Collected data
++++++++++++++++++++
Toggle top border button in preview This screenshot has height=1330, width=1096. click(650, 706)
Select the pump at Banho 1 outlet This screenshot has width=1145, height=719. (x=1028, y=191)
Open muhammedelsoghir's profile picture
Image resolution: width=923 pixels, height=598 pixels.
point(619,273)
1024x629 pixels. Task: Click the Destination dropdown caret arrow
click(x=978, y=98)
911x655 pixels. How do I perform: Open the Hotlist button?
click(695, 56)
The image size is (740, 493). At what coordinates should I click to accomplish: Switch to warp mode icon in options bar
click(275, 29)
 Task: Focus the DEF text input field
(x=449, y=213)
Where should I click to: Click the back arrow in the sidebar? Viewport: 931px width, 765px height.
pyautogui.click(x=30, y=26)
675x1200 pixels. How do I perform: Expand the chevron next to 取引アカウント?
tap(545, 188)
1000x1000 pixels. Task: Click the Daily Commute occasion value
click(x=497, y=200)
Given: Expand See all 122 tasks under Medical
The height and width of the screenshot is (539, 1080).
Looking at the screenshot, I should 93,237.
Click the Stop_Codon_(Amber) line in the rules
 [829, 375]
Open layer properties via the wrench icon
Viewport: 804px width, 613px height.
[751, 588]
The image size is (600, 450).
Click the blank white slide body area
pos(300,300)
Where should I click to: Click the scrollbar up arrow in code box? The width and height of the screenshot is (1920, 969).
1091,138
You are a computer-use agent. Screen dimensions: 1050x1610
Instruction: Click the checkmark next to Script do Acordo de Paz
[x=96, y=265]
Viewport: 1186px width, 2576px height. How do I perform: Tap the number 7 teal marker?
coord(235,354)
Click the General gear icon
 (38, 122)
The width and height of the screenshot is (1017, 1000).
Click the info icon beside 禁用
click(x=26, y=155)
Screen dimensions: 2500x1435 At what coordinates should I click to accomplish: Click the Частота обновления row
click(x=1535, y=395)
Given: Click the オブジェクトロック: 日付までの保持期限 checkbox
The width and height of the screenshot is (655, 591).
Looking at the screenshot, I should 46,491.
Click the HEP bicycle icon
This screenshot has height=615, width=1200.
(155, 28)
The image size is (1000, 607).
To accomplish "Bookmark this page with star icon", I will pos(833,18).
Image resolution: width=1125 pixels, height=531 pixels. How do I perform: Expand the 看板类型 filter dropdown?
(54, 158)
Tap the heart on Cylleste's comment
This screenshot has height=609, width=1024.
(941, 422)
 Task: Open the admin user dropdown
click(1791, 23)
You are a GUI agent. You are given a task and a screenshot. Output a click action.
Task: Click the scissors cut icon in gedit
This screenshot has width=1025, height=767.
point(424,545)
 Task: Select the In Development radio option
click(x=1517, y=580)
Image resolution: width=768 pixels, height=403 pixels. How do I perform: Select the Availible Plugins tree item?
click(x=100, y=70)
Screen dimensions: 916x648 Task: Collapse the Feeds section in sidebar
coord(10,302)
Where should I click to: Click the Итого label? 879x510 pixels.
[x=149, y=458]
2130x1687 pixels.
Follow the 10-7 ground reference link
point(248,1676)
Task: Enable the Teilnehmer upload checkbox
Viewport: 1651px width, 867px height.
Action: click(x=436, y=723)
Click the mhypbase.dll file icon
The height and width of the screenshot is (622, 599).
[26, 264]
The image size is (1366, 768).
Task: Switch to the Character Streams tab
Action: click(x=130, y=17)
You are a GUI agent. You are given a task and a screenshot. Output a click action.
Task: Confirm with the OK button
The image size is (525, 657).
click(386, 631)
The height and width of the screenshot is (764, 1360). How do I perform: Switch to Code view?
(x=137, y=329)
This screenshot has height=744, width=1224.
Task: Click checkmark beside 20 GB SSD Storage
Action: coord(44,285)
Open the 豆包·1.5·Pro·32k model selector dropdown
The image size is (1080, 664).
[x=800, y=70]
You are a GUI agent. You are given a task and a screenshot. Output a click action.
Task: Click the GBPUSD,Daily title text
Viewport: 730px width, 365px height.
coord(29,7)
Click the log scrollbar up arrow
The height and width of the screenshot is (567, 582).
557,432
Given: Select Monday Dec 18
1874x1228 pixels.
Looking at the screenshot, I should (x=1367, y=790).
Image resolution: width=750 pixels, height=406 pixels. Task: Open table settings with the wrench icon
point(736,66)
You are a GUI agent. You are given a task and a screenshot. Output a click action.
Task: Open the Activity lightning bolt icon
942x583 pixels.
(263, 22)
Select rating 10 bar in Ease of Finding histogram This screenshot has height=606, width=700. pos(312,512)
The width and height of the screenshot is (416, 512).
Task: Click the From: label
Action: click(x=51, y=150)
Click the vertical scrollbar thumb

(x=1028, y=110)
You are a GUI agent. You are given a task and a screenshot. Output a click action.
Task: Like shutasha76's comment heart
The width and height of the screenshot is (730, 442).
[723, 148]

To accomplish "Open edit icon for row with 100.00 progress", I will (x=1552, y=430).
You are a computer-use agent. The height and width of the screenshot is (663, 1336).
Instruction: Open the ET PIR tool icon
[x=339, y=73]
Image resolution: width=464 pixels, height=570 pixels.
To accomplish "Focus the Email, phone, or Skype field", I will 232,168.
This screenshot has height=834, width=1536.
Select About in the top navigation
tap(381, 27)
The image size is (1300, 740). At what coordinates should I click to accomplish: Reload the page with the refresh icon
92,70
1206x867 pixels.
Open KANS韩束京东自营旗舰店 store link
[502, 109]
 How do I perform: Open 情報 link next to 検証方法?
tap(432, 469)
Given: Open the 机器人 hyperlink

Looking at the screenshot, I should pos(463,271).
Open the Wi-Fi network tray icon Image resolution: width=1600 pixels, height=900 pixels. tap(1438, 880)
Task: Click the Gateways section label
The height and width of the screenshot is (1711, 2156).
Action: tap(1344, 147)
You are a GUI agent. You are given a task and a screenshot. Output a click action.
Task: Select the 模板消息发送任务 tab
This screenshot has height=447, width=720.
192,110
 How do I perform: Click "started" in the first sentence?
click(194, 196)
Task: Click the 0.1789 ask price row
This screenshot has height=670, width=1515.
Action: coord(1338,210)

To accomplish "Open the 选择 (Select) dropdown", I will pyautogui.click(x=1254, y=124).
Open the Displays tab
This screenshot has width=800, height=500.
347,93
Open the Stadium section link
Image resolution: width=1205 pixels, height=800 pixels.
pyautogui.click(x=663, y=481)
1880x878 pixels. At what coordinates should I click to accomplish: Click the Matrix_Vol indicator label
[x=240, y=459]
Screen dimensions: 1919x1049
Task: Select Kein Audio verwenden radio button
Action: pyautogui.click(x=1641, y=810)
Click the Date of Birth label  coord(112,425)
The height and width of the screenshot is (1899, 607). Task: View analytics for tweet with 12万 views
++++++++++++++++++++
• _TO DO_:
Only the lines from the one containing "Open the Displays tab" through the end of the data above are wanted, both ends included; restate them word for word.

• _RESPONSE TO THIS EXERCISE_:
Open the Displays tab
This screenshot has width=800, height=500.
347,93
Open the Stadium section link
Image resolution: width=1205 pixels, height=800 pixels.
pyautogui.click(x=663, y=481)
1880x878 pixels. At what coordinates should I click to accomplish: Click the Matrix_Vol indicator label
[x=240, y=459]
Screen dimensions: 1919x1049
Task: Select Kein Audio verwenden radio button
Action: pyautogui.click(x=1641, y=810)
Click the Date of Birth label  coord(112,425)
The height and width of the screenshot is (1899, 607). Task: View analytics for tweet with 12万 views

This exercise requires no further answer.